Roots of Ethnicity in Africa

Conflicts have been driving forces throughout human history. Africa as community of people experienced its own share of conflicts before the coming of Europeans. Before this encounter, however, the concept of ethnicity did not exist in Africa. As a linguistic construct, ethnicity is a creation of colonialism. This explains the amount of controversy surrounding the use of the term.

Bruce J. Berman has thrown considerable light on the roots of ethnicity in Africa. In his words, “… modern African ethnicity is a social construction of the colonial period through the reaction of pre-colonial societies to the social, economic, cultural and political forces of colonialism.” (African Affairs, 1998). As an instrument of policy, ethnicity was adapted to enhance the “divide and rule” system of colonial administration in Africa.

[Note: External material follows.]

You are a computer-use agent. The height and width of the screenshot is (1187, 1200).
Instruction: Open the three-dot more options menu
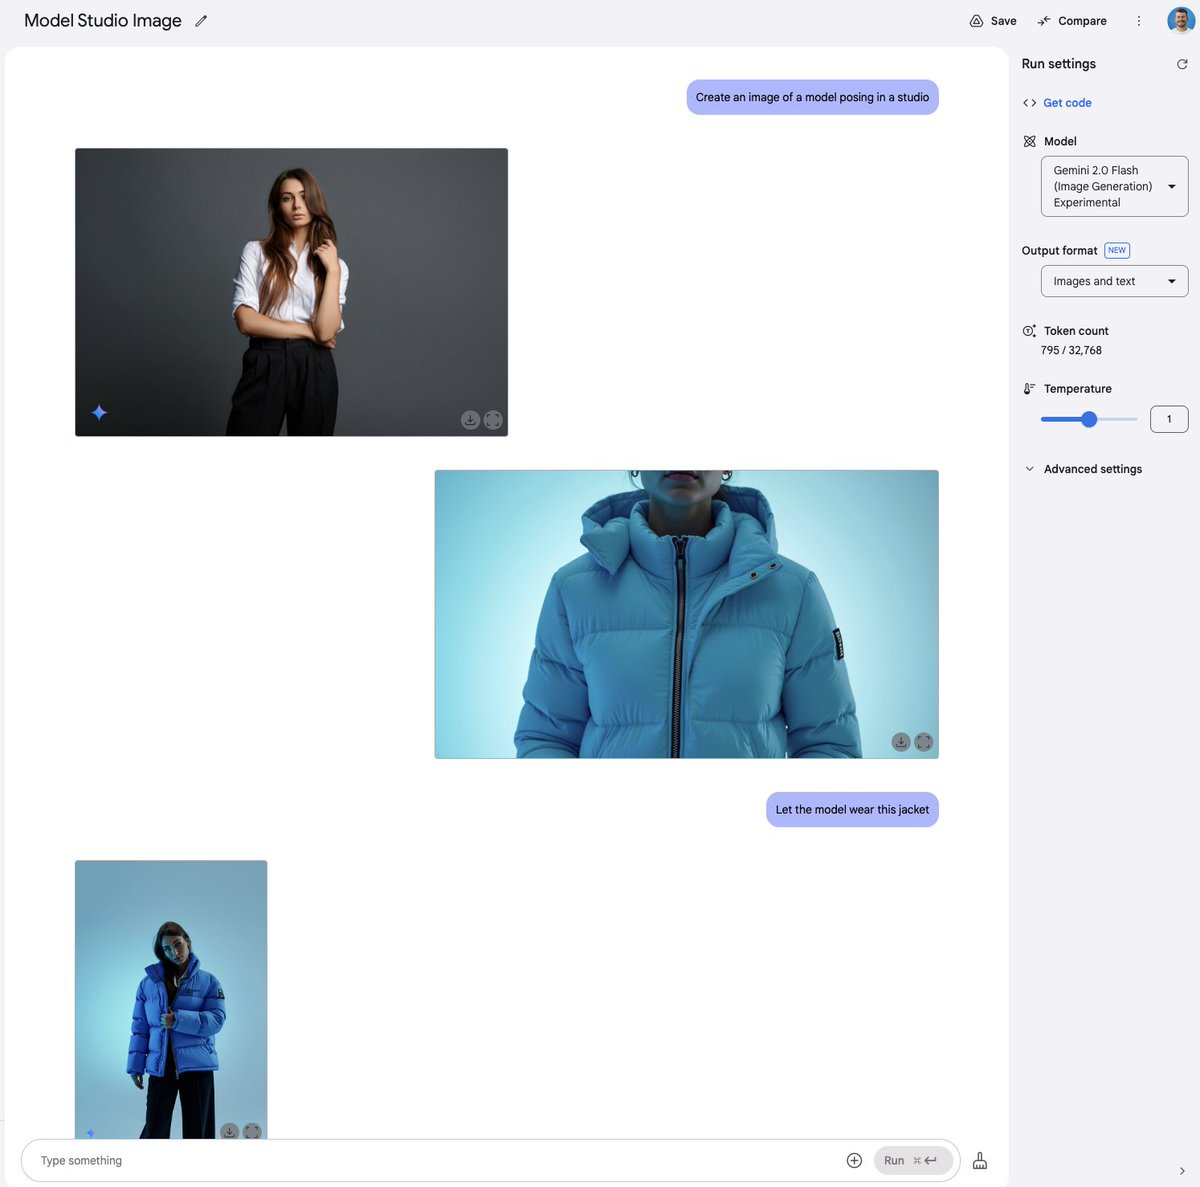[x=1138, y=21]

As a creation of colonialism, ethnicity sowed new seeds of conflict in Africa. It also facilitated the subjugation of African masses because ethnic strife provided an excuse for military intervention by colonial powers. European colonialists set Africans against Africans by hand-picking pliable collaborators, giving them traditional titles and using them as agents of colonial administration. The result was chieftaincy disputes within and across ethnic groups throughout Africa.

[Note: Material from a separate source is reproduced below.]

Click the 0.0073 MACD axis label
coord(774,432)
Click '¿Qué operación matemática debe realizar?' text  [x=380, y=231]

As “divide and rule” served colonialism, so does ethnicity serve neo-colonialism. Ethnic conflicts in Africa have provided an ideal environment for the plunder of Africa’s resources. In his article “Ethnicity: An African Predicament,” Francis Deng of the Brookings Institution observes; “Today, virtually every African conflict has some ethno-regional dimension to it. Even those conflicts that may appear to be free of ethnic concerns involve factions and alliances built around ethnic loyalties.”

This confirms the thesis that many African conflicts trace their origins to the agenda of tribalism/ethnicity established under colonial rule and exploited thereafter. All African leaders who struggled for the “independence of the nation” met a common fate – death. These included Kwame Nkrumah, Patrice Lumumba and Thomas Sankara among others. The rest who qualified for leadership in Africa constituted the group which Frantz Fanon calls the “benis oui oui” or the “yes yes men.”